Working data
>> start

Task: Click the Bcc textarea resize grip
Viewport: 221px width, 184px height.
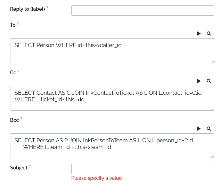Action: click(212, 156)
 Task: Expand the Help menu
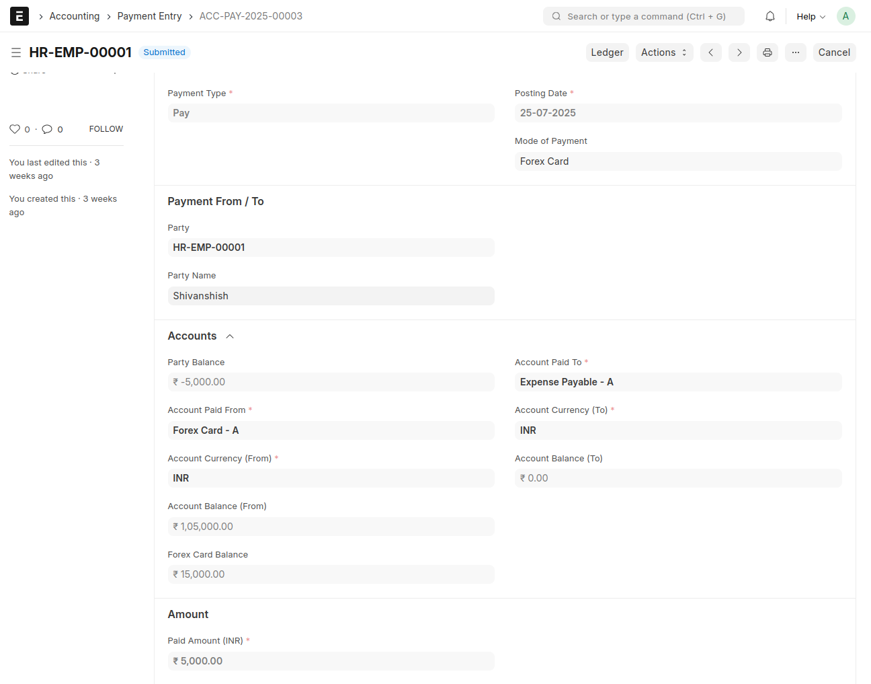(x=811, y=16)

>> end

Instructions to follow
Write out all of the records above again, requests included, and shift every coordinate in the answers by adding 51 to it. Leave the pictures out.

Response below
Task: Click the Bcc textarea resize grip
Viewport: 221px width, 184px height.
Action: click(263, 207)
 Task: Expand the Help menu
(x=862, y=67)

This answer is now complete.